ACTIVITY » Take every line of the material below that includes the string "Select" and copy it out.

INPUT »
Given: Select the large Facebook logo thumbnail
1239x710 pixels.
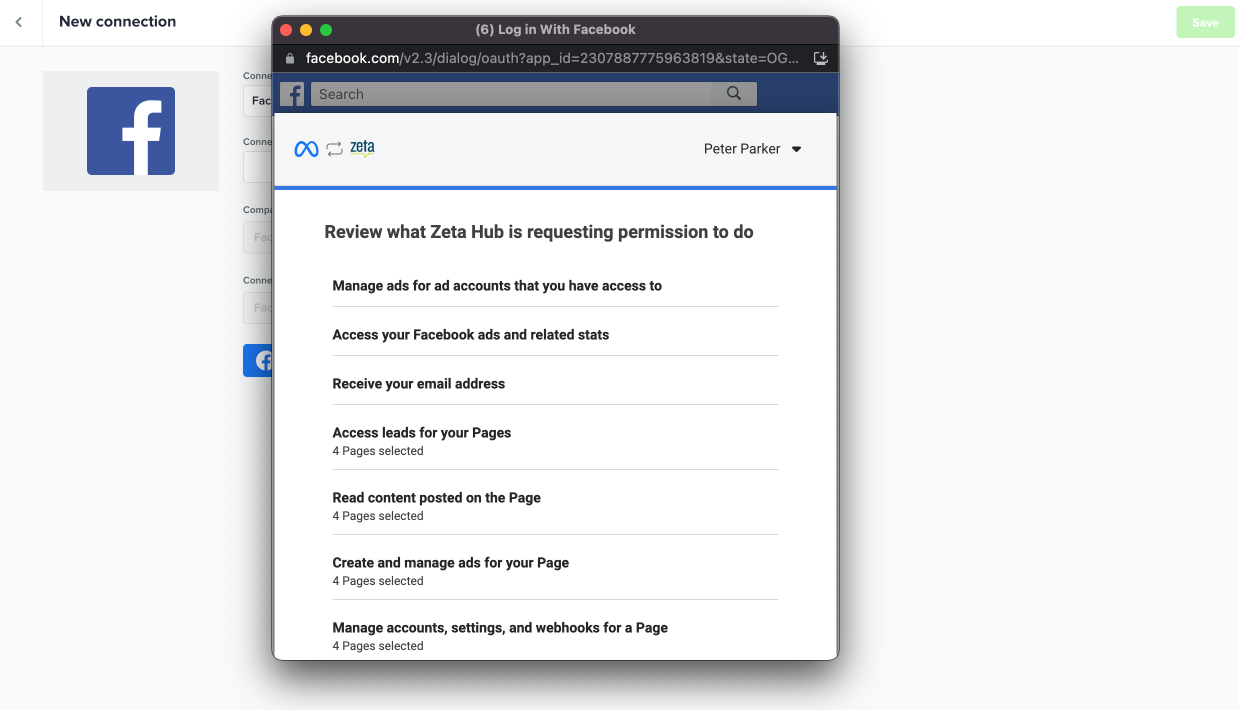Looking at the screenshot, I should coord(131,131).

...

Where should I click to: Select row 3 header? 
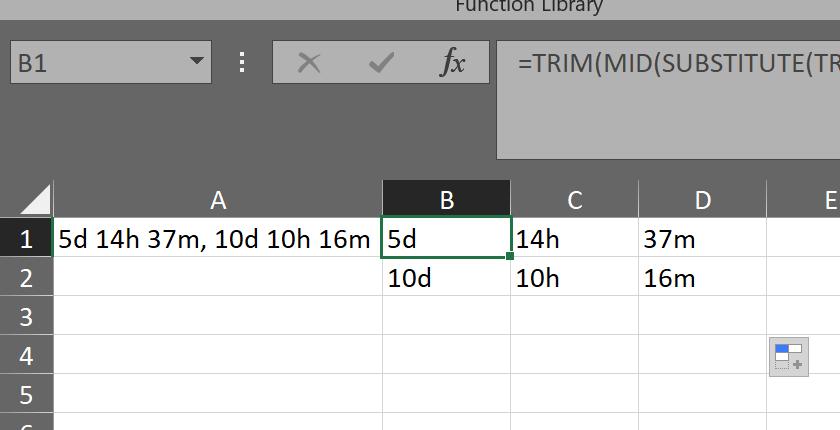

==

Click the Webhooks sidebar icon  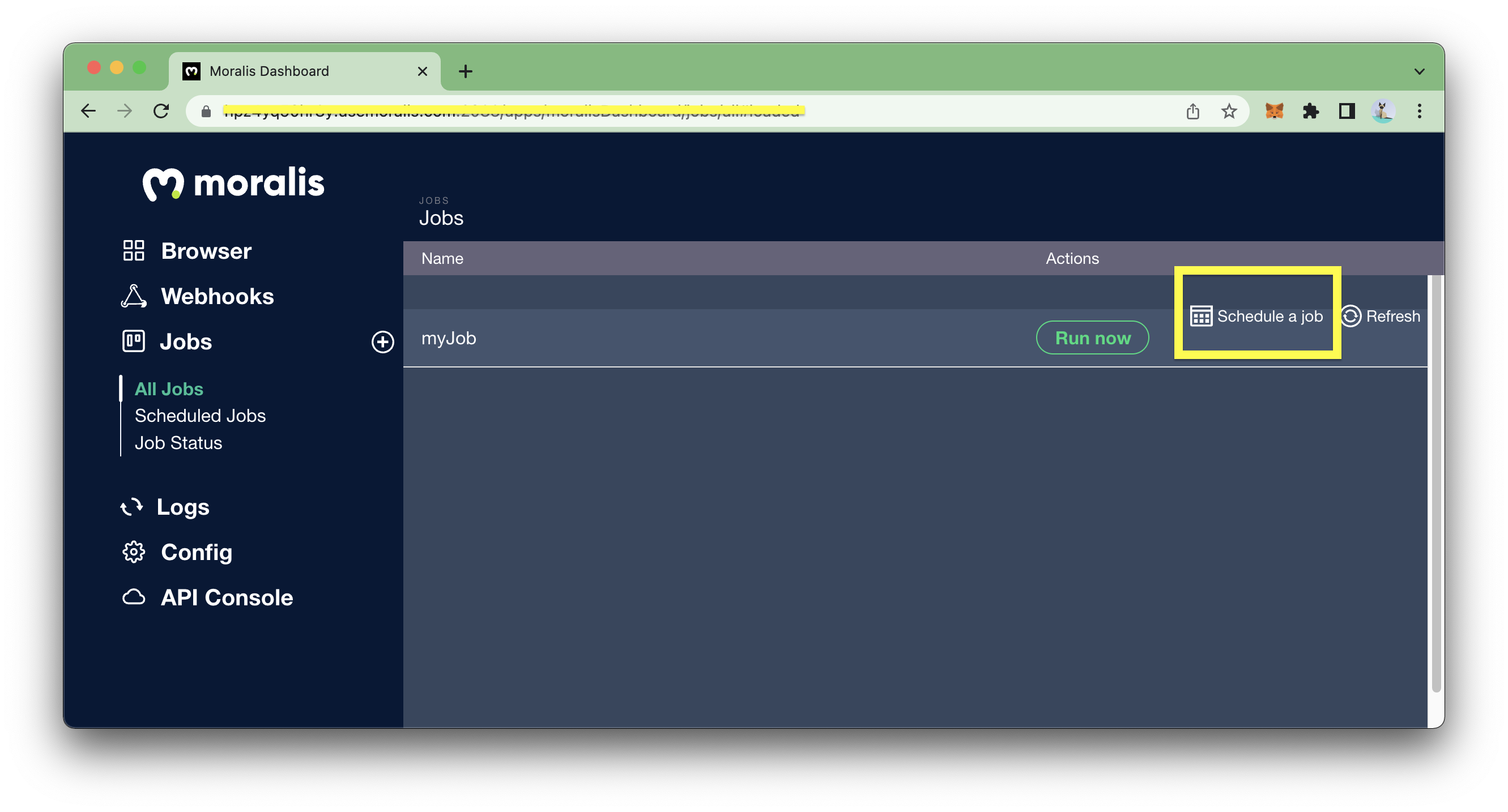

ANSWER SPACE »
Given: Select the large Facebook logo thumbnail
Where should I click to: Select row 3 header? 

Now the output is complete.